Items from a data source
• • • • • • •

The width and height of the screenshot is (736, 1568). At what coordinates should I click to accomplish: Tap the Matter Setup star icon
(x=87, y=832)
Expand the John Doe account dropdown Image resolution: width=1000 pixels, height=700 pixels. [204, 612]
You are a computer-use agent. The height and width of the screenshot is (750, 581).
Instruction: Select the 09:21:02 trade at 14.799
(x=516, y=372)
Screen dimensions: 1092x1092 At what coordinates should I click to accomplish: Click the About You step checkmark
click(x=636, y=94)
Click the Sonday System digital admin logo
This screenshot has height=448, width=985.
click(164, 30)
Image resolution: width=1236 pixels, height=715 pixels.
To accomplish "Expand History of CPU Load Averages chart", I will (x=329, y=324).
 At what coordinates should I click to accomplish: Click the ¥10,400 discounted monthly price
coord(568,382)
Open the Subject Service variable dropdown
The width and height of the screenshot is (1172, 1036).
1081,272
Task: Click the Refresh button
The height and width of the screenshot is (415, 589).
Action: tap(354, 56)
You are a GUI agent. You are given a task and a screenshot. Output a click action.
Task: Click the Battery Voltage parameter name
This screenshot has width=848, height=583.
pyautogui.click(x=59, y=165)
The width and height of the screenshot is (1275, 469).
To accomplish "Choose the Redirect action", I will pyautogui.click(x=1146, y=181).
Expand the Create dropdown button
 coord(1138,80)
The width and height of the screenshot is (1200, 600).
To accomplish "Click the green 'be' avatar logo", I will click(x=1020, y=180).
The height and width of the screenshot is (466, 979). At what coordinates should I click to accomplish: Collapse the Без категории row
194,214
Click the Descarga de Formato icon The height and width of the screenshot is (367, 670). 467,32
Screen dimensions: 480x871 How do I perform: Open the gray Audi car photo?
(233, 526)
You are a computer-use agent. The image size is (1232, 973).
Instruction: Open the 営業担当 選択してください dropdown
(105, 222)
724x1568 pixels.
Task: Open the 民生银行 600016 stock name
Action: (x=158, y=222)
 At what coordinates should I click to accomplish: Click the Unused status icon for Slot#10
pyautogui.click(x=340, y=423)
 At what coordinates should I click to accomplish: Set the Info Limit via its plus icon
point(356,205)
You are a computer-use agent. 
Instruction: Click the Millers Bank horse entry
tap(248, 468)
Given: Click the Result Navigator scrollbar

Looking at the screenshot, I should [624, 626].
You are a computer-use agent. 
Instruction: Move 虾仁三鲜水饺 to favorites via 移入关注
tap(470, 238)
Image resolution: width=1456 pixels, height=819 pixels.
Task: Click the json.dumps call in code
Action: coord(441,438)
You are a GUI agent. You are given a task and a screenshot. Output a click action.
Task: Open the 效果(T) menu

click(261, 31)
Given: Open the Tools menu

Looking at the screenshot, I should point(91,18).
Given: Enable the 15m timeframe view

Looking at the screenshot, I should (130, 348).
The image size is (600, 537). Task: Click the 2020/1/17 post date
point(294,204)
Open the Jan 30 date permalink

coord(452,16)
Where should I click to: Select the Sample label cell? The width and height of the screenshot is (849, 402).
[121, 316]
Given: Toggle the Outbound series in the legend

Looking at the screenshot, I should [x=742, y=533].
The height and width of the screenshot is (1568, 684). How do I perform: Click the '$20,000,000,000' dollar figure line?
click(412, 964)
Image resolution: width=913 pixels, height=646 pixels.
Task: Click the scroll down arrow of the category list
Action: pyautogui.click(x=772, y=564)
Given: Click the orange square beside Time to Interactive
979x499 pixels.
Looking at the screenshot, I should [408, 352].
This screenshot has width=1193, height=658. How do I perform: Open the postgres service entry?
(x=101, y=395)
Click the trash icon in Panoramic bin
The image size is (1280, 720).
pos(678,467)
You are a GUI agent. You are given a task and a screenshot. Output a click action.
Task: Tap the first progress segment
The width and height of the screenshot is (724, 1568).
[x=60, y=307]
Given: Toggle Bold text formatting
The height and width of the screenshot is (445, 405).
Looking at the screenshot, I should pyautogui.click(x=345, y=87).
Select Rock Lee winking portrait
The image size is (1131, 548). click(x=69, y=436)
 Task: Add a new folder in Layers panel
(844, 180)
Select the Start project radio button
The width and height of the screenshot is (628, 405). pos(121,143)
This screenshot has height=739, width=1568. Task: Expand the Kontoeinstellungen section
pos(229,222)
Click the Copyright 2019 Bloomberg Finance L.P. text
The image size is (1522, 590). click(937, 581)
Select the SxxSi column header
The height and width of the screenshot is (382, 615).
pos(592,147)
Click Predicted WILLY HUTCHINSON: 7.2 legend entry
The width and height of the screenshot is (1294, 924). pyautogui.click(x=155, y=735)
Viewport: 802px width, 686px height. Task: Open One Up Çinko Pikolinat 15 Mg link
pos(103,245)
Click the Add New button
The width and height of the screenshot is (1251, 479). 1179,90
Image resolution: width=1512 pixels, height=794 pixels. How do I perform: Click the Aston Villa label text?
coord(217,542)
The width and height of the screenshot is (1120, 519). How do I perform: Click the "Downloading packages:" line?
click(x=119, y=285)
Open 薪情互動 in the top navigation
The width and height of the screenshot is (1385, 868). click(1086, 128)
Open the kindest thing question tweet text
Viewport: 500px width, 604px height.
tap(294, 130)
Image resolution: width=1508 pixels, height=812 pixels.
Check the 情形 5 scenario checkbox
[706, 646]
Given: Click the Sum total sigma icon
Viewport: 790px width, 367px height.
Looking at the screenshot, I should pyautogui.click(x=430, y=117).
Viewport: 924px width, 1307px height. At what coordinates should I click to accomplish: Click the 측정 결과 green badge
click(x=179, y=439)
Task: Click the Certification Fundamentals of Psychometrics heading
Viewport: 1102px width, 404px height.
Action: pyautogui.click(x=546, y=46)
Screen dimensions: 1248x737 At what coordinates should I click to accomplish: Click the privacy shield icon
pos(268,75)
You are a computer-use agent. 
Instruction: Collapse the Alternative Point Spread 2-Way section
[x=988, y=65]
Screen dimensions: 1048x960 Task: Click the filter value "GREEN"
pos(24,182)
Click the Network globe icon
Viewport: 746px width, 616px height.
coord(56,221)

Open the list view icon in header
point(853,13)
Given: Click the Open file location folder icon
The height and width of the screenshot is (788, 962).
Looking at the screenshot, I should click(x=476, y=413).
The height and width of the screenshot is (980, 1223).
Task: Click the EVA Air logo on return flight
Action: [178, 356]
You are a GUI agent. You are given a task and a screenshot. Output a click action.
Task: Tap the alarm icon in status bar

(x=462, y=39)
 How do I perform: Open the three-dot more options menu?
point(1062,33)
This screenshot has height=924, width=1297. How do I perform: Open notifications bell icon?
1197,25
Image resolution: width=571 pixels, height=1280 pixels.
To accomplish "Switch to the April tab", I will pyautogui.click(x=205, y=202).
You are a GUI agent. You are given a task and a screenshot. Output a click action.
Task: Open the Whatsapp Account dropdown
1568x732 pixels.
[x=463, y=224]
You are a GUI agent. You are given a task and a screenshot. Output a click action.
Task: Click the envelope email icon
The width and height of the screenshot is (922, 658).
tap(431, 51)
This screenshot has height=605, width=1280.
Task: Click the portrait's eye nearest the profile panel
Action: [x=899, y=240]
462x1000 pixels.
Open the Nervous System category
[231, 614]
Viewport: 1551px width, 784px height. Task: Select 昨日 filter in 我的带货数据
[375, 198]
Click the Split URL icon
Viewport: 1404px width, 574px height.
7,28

• • • • • • •

Your answer should consist solely of the lines above from the line with "Click the Sonday System digital admin logo" to the line with "Task: Click the Battery", both included, reproduced exactly.

Click the Sonday System digital admin logo
This screenshot has height=448, width=985.
click(164, 30)
Image resolution: width=1236 pixels, height=715 pixels.
To accomplish "Expand History of CPU Load Averages chart", I will (x=329, y=324).
 At what coordinates should I click to accomplish: Click the ¥10,400 discounted monthly price
coord(568,382)
Open the Subject Service variable dropdown
The width and height of the screenshot is (1172, 1036).
1081,272
Task: Click the Refresh button
The height and width of the screenshot is (415, 589).
Action: tap(354, 56)
You are a GUI agent. You are given a task and a screenshot. Output a click action.
Task: Click the Battery Voltage parameter name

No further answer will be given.